# Sponsoring my husband



## Londoncouple (Mar 9, 2008)

Hi,

I have dual nationality (British and US) but have lived in England all my life. I am hoping to move to the US next year with my husband, but am worried about having to sponsor him since I will only be able to get a job when I get there so I will have no proof of income when we apply for his visa. I have read some information on joint sponsors and I have relatives in the US who would be able to prove large incomes. Is this the way to go? Otherwise, do they take into account your savings or earning potential? 

In addition, to take my husband over to the US, do I have to have lived there for a certain period of time?

Many thanks.


----------



## Bevdeforges (Nov 16, 2007)

My information is a few years old, but last I knew the American citizen spouse has to show that they are committed to moving back to the US and want to take the "alien" spouse with them. Normally, this means that you should have arranged a job, or housing or some other way to "prove" that you are really going back to the US for some reason.
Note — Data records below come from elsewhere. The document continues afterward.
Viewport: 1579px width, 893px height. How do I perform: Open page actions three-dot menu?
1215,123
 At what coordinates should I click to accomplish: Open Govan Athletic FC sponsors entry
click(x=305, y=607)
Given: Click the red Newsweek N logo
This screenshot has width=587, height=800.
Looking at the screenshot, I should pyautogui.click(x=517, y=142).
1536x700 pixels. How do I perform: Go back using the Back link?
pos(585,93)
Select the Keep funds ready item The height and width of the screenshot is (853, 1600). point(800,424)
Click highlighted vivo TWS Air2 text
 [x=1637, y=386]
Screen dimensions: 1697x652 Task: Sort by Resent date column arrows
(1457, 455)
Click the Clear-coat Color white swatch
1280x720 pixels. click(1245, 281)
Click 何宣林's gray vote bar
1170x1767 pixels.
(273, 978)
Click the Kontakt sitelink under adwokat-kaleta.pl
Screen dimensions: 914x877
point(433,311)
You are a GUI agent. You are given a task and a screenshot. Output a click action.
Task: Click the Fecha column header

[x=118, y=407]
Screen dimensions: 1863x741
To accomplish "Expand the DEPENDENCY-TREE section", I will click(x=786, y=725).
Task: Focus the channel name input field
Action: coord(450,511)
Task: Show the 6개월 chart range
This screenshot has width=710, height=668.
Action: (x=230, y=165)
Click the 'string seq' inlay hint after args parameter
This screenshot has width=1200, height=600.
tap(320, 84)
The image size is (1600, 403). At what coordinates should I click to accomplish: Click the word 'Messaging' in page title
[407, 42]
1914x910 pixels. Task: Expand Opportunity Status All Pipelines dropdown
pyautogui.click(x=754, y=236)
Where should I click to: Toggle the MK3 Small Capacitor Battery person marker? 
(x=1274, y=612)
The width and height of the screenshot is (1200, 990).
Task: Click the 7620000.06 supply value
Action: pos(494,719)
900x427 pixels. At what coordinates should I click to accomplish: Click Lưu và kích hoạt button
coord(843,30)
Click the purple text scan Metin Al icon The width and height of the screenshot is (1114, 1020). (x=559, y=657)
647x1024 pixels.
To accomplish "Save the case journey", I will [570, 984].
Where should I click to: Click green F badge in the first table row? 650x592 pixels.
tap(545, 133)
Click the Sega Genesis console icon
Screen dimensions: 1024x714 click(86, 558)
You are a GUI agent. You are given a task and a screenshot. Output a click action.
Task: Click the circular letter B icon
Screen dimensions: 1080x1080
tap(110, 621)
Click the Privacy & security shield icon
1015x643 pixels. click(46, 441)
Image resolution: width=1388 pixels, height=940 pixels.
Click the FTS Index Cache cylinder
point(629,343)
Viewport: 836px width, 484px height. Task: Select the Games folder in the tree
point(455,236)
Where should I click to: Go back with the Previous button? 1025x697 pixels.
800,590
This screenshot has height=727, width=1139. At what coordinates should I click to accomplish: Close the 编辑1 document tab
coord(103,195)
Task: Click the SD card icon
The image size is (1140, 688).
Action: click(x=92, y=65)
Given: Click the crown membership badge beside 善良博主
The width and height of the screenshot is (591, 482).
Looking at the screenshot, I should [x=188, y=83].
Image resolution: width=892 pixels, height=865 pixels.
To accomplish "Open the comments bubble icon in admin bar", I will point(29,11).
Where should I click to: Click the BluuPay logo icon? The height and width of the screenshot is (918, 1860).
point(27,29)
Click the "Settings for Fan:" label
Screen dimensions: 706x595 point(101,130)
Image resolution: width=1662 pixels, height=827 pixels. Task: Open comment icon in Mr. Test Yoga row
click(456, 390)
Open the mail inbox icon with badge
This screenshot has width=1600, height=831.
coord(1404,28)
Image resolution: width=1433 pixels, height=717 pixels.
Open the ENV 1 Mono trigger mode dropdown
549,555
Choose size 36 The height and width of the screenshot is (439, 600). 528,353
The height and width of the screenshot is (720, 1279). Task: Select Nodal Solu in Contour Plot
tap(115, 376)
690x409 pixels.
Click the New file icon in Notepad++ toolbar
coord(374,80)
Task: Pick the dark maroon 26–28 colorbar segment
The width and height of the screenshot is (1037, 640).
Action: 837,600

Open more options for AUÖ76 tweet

The joint sponsorship thing might help, if only to show that you have family there who is willing to put you up until you find a job and can get your own place. It wouldn't hurt if your husband is in a field where it is likely he can find a job in the US, though technically they are supposed to consider only your income for the visa application.
Cheers,
Bev


----------



## Rachel_Heath (Mar 16, 2008)

If memory serves then you may hit the income block that friends of mine did years back. They both lived in England for several years (she was a US Citizen) and he was the one earning the money. They were able to work around it though and he eventually got his green card and I don't think it was that hard to do (just took some thinking )

Good luck!

Rachel


----------